(bumped again - georgia10)
"The soft bigotry of low expectations."
That concept, distilled into words by speechwriter Michael Gerson, was a favorite of George W. Bush during his first term and his reelection campaign in 2004. And while the phrase referred to a genuine dysfunction in American life -- the preconception that disadvantaged folks won't ever succeed, and the resulting development of policies predicated upon their inevitable failure -- it was always tinged with irony when Bush uttered the words. After all, few public figures have so benefited from low expectations as Bush did in his first run for the presidency.
Rightly portrayed in the 2000 campaign as an incurious heir to a political dynasty, getting by on his ancestors' name and money, Bush had a pretty low expectations bar to clear in the presidential high jump. And when he proved to be a reasonably adept candidate who could go whole weeks without mangling his talking points, he was consequently lauded as a misunderestimated political genius. As Dr. Johnson said of a dog walking on its hind legs, "it is not done well; but you are surprised to find it done at all." Quite simply, Bush had taken advantage of the entirely true criticisms of his qualifications, and used them to his benefit by not publicly appearing to be a drooling idiot.
Sarah Palin has the same opportunity tonight.

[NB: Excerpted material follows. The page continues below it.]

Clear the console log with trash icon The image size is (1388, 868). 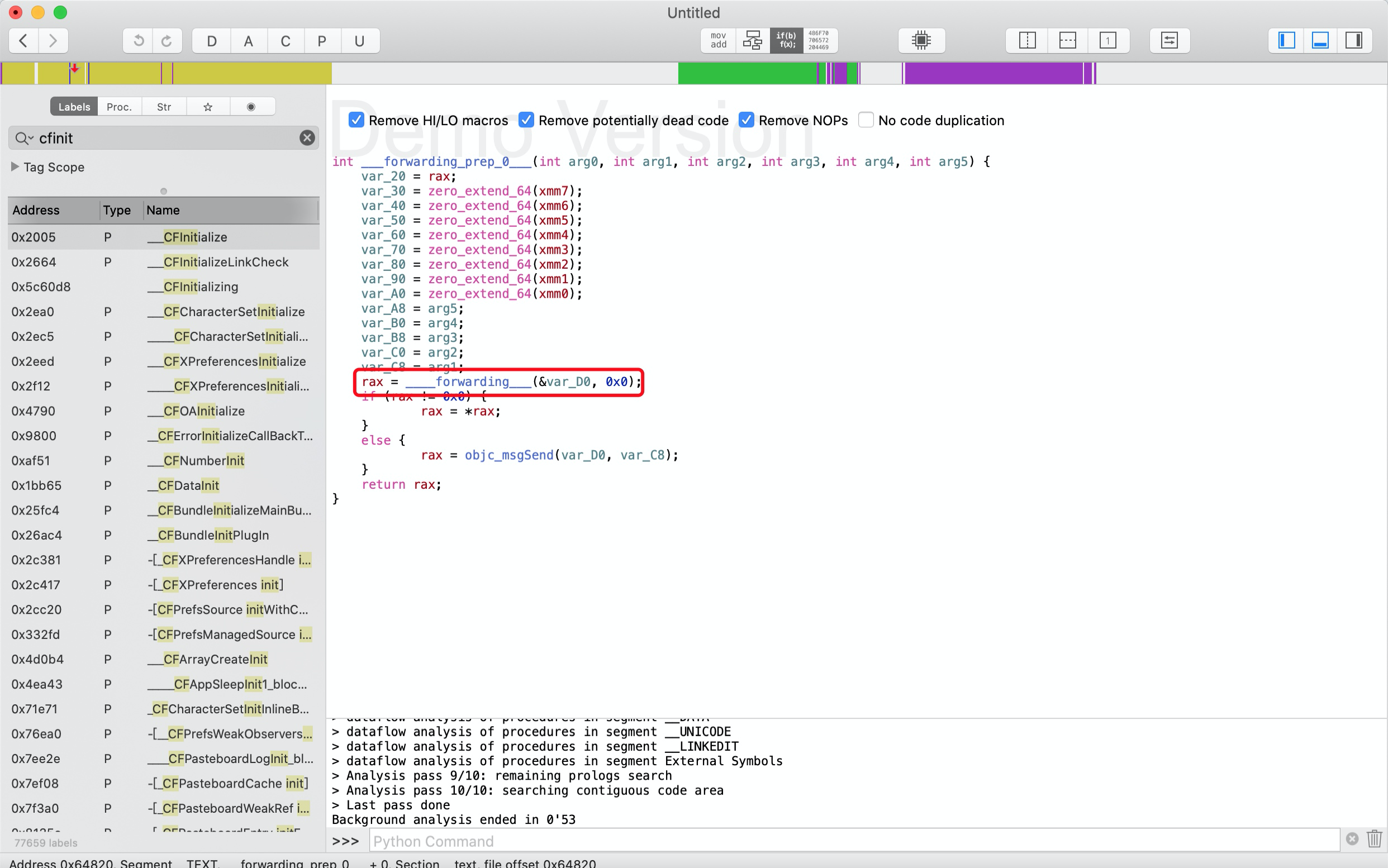click(x=1373, y=839)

Now, we know Palin to be a fringe member of the Republican right. We know her to be a petty, small-town dictator bent on settling small scores, banning books, and generally operating in a manner beneath the dignity of an already insignificant office. We know that she carried that attitude to Juneau when she became governor 18 short months ago, and that she's under investigation for abuse of that office. We know that she was either a member of, or a fellow traveler with, the secessionist Alaska Independence Party as late as the mid-Nineties. We know that she believes that God wants her to build a natural gas pipeline in Alaska.
But she won't be a fringe character tonight.
She won't admit to corruption, or champion Alaskan secession, or proclaim that God gives her personal advice on infrastructure policy. She won't list books that she wants banned, or name US Marshals that she'd want fired if elected Vice-President. Nope. She's going to come across as a mainstream American
soccer hockey mom, who can't understand why people are being so mean to her. She'll speak in vague generalities about the problems that face the nation, and will wrap herself in the flag and in motherhood. She's going to read a good speech, written by professionals, off of a teleprompter, and she'll do so with a smile. She's going to appear distressingly normal. And as such, she's going to, at least in some small measure, succeed -- at least for tonight.
Thanks to the soft bigotry of really low expectations.
But that doesn't mean that we should stop pointing out how out of touch she is with regular Americans, how unqualified she is for the top office of the land, or how the Republican Party has insulted the patriotism of Americans by nominating a secessionist for Vice-President. It just means that we need to be ready for half a news cycle that's at least marginally positive for Palin. That's OK. The truth about Palin isn't going anywhere.